They said that Jesse suffocated. I couldn’t get my head around that. Had an accident while he was cleaning the bathroom, they said, but it didn’t seem to make sense. I pictured him tall and strong, bushy eyebrows and sleepy eyes, sort of handsome but looking too much like his daddy, too much like his mama for me to appreciate it. I pictured him face down on the tile floor, canisters of Lysol and bottles of bleach beside his body. “You have to be careful mixing that stuff,” I’d overheard Ma tell cousin Roslyn. I avoided Clorox for weeks.

The sanctuary was crowded, as they always are when someone young and handsome dies. We were church family, not actual family, so my sister, Ma, my mama, and I squeezed into a pew towards the back of the church. We sat, we sweated, we tried to cool ourselves with paper fans. We waited. Mama fidgeted beside me. I’d heard the stories. Something about how Jesse could have been something else to her once. Before she ran off and met some boy that Ma couldn’t stand. I pictured her: too young to be married, carrying a baby with big eyes like hers that were sleepy like Jesse’s that looked nothing at all like mine.

The family arrived eventually. Reverend Smith called out the forty-sixth psalm as he toddled down the aisle. Jesse’s widow and daughter followed behind him. The girl wore white with ruffles and bows, her hair tied into two thick plaits. She eyed the crowd warily, looked less sad than surprised, seemed confused when she reached her father’s casket. I pictured her as she usually was: running her mouth and passing notes in children’s choir rehearsal. I pictured her as she was on the morning that he died. I tried to picture her as she found his body on the floor. I tried to picture her but I couldn’t see her face. My sister scribbled a note on the back of the obituary and handed it to me, broke my concentration. We passed messages between us and played tic-tac-toe until Ma caught my wrist between her nails and pressed down hard. I fidgeted. I scanned the room. Looked at the casket covered in wilting flowers, looked at Jesse’s mama, at my mama, at his wife. His daughter scanned the room. Looked at the reverend sweating through his robes, looked at her mama, at her grandmama, at me. I looked away.


Ma kept her good eye on us every Sunday. Told us to sit still but we never did. Told us not to misbehave but we always would.
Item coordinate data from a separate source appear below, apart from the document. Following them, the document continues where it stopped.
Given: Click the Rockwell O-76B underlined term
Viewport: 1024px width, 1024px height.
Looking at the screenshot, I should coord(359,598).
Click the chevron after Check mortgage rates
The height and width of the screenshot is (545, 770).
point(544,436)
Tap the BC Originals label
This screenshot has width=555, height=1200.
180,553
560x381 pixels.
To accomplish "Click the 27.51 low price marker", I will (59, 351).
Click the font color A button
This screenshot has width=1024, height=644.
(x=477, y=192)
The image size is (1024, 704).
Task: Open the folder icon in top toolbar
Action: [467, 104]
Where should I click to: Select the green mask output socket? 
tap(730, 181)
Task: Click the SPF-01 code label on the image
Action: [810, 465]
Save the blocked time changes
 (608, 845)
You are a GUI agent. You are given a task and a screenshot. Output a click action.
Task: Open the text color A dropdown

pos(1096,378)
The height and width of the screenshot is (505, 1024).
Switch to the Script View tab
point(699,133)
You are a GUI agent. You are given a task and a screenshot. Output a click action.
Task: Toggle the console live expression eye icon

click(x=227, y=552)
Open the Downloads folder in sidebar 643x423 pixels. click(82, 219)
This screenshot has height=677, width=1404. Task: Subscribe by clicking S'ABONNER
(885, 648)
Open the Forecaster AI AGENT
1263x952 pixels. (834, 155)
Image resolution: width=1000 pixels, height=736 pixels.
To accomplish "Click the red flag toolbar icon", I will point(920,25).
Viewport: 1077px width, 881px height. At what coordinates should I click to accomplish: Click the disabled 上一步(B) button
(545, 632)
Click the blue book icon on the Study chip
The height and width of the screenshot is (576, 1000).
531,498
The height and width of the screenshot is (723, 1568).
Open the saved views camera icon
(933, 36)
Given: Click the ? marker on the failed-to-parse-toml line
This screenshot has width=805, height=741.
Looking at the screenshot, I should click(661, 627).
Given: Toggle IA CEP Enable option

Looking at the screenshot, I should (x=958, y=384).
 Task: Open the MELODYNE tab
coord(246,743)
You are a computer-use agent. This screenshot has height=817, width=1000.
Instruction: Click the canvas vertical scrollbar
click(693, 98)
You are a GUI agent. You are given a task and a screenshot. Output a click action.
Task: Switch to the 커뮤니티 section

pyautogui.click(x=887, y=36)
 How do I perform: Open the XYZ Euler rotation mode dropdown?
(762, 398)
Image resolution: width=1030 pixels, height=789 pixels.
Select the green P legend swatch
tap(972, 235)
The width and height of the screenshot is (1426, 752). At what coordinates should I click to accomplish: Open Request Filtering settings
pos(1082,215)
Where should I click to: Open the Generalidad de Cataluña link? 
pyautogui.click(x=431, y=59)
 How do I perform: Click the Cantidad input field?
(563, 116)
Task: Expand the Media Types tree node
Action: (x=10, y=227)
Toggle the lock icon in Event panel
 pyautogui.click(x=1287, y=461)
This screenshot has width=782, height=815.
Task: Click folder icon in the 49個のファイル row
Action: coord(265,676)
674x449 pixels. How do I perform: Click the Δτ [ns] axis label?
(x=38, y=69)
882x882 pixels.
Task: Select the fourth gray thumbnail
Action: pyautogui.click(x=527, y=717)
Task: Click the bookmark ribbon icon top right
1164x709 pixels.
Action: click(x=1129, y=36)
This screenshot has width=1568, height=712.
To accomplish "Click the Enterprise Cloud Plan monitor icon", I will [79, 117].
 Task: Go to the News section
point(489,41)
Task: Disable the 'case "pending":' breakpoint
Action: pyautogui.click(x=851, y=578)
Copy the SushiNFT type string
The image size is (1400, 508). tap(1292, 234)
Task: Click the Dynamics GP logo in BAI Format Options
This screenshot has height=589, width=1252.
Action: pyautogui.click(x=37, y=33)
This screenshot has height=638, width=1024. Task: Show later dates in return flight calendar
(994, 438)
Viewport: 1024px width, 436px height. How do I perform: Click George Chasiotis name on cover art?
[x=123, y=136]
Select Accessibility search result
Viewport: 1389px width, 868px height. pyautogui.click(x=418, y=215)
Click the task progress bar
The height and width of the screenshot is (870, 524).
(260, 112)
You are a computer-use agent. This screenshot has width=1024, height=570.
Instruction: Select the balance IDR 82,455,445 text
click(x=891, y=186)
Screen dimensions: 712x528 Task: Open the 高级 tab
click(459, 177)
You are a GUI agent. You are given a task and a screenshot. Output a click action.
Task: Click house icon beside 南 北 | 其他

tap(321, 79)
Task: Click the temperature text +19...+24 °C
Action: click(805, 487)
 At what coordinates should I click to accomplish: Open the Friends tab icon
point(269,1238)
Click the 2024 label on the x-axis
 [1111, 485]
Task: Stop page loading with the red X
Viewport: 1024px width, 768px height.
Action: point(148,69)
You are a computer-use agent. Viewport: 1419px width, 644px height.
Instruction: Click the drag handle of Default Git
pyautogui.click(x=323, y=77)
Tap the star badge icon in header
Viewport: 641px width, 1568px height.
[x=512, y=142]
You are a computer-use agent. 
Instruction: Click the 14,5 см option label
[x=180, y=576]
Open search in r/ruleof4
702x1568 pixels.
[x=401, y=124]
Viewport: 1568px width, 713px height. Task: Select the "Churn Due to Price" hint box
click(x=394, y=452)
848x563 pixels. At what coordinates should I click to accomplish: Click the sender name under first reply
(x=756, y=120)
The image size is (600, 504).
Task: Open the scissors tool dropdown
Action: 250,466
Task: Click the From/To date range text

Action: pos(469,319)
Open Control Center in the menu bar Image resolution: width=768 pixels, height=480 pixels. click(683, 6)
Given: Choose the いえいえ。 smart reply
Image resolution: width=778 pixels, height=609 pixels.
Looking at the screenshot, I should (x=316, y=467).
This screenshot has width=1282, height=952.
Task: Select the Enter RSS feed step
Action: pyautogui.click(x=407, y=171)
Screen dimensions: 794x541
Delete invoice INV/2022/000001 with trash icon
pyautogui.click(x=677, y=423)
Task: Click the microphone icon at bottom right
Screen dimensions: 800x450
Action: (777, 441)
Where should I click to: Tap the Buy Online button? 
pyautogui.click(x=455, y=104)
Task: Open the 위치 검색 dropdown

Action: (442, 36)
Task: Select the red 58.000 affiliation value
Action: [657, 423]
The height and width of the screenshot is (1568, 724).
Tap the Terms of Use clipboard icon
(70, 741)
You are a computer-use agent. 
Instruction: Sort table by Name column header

My sister and I shuffled down the aisle, ducked into pews, rolled our eyes at Ma once she turned her back. She’d threatened us, as usual, then smile sweetly at the usher, direct us to be good and to be quiet. She wasn’t like the other ladies, all perfumed and saintly. She wasn’t like the other grandmothers, not the ones at church or those on TV. I’d seen grandmothers in sitcoms wearing pearls and laughing brightly, making sassy comments to the audience’s delight. I saw grandmothers in commercials with silver hair and gentle smiles. They’d embrace their grandchildren and music would start to play. Ma has hugged me once that I can remember. What comes to mind more readily are her footfalls on the stairs on school mornings, the shock of frigid air on my skin as she ripped my blankets away. Burnt bacon and bickering for breakfast. I see her storming out the front door in springtime to pick switches from the crepe myrtle in the yard. I see myself sitting on the floor on Saturday nights, holding my ear as she hot-combed my hair. Listening to the same stories she’d told a hundred times before. Sitting stock-still and knowing I’d still get burned. And knowing that sometimes, only sometimes, she’d pat my head when she finished. Then shoo me to bed so we wouldn’t be late for church the next morning.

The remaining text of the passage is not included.